В таком ритме о личной жизни даже не вспоминалось. Так, только если само шло в руки, на один раз. Может, на несколько. Да и барышни не собирались мириться с почти полным отсутствием к ним внимания. Своих подружек Сергей забывал скоро, иногда моментально, изначально не успев разглядеть и запомнить. Искренне не узнавал их при встрече и в душе считал самого себя мерзавцем.
Сразу после ноябрьских праздников позвонил Димка, чудом застав Сергея дома. Звонил не из Москвы, а из Мурманска, но что там делает друг, Сергей так и не понял толком. О былом раздоре, о последней, так нелепо закончившейся встрече, о драке не вспоминали. Впрочем, не телефонный это разговор. Просто разговаривали так, будто ничего между ними не произошло, и было понятно, что рады друг другу, искренне благодарны за великодушную забывчивость.
Димка просил помочь и встретить на Московском вокзале посылку, переданную со сговорчивой пассажиркой. Ничего не объяснял, только смеялся и говорил, что груз больно потешный. Все время смеялся, даже когда серьезно просил не отказать в помощи. И вроде бы уже все было обговорено, и Сергей обещал не подвести, а Димка все тянул и не прощался. Вспоминал мелкие случаи из их совместной учебы, пока Сергей не напомнил, что в копеечку влетит разговор-то.
В тот день, когда нужно было встречать поезд, Сергей дежурил на «скорой», но ничего другу об этом не сказал. Просто поменялся дежурствами с фельдшером Колей и, оттрубив две ночи кряду, поутру потащился встречать передачу. Найдя нужный вагон и нужное место, застал там развеселую худенькую хохлушку с носиком-кнопочкой, лет тридцати, вкусно пахнущую чесночным салом. Та, откровенно строя глазки, за две минуты поведала, по-украински кругло перекатывая слова, что в Мурманске она замужем за рыбаком, едет к маме в Харьков, а в Ленинграде пробудет три дня у подруги. Не дождавшись от Сергея, казалось бы, само собой разумеющегося приглашения, она слегка надулась, досадуя на явную его недогадливость, но тут же с интересом выставила выщипанные бровки шалашиком, вспомнив о посылке.

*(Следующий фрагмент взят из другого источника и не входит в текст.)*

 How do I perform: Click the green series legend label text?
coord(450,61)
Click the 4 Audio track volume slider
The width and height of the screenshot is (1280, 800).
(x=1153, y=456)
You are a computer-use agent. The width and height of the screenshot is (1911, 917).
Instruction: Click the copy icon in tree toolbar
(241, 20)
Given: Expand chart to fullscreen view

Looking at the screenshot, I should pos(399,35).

– Парень, а зачем тебе столько валенок-то? Уж до чего в Мурманске ихнем зима студеная, а валенки одни старперы носют. А у вас город кулюторный, везде театры да музеи. Пошто в валенках туды ходют?

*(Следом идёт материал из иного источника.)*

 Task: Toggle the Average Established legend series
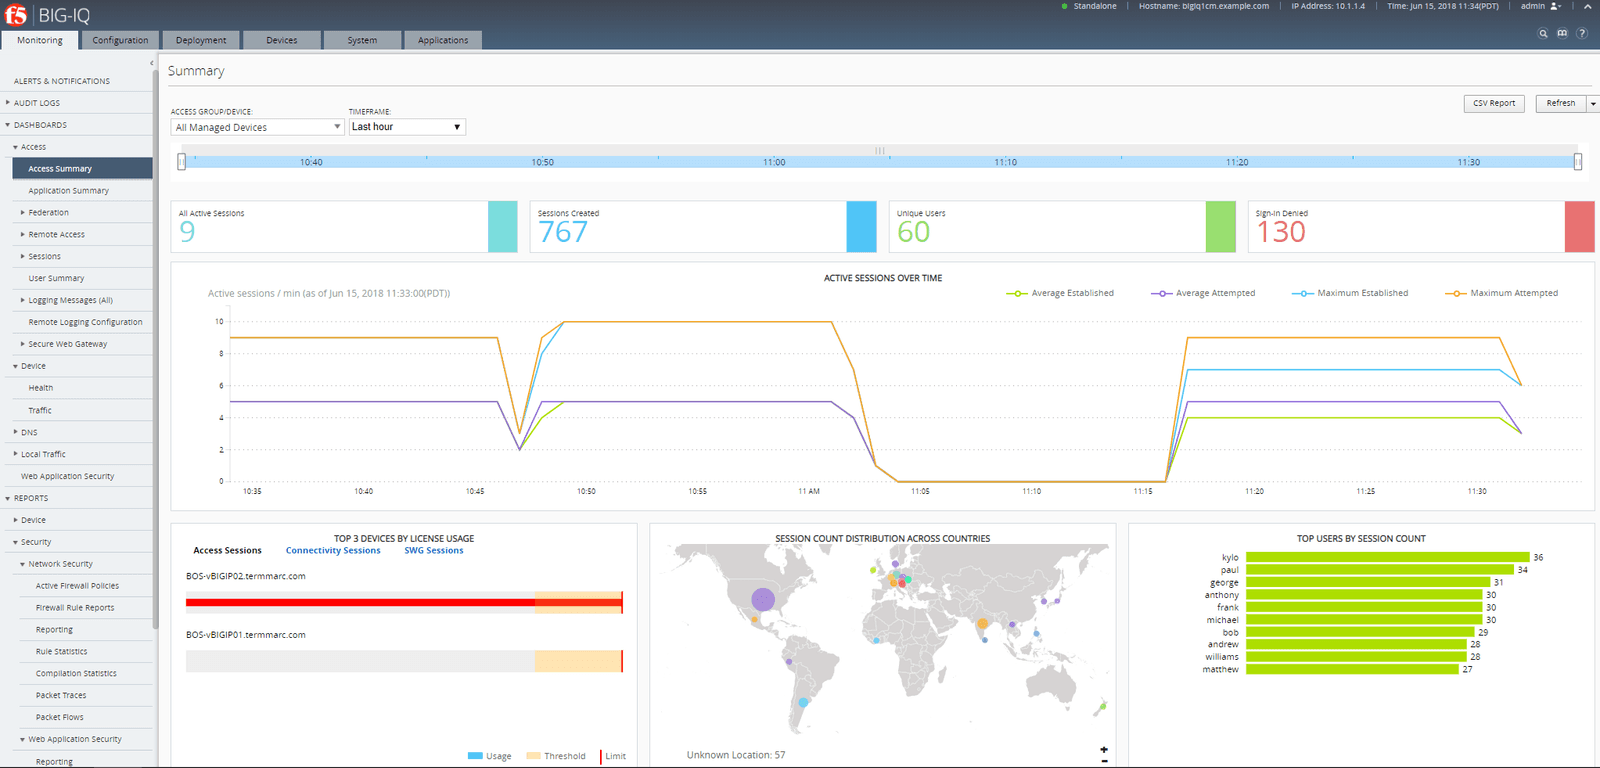click(x=1060, y=293)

– Валенки?! – удивился Сергей.
– А ты как будто не знаешь! Дружок твой сказал, что тебе на всю зиму, носить будешь. А ты, я гляжу, не деревня какая…

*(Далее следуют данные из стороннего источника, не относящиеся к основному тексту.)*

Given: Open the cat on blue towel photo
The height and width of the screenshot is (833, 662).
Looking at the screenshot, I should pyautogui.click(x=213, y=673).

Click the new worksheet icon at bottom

Сергей мало походил нынче на «деревню»: аккуратно и неброско одетый в модную «Аляску», темно-синие, настоящие джинсы, теплые зимние кроссовки. Тетка же, потеснив его бедром, легко подняла одной рукой нижнюю полку и выудила на всеобщее обозрение тючок попарно сложенных «валетом» деревенских, катаных валенок. Навскидку – пар пять. Все были обмотаны неотбеленной дерюжкой и крепко перевязаны тонкой бечевкой. Впечатляло. И правда, потешный груз. Что ему делать с таким обилием валенок, Сергей не знал, но взял их в расчете на последующие за этим разъяснения.
Чтобы не делать крюк до дома, захватил тюк с собой в институт и сто раз пожалел об этом. По дороге до клиники только ленивый не прошелся по поводу его экзотического груза. Чертыхаясь, Сергей положил тюк в бельевой у сестры-хозяйки и благополучно забыл о его существовании.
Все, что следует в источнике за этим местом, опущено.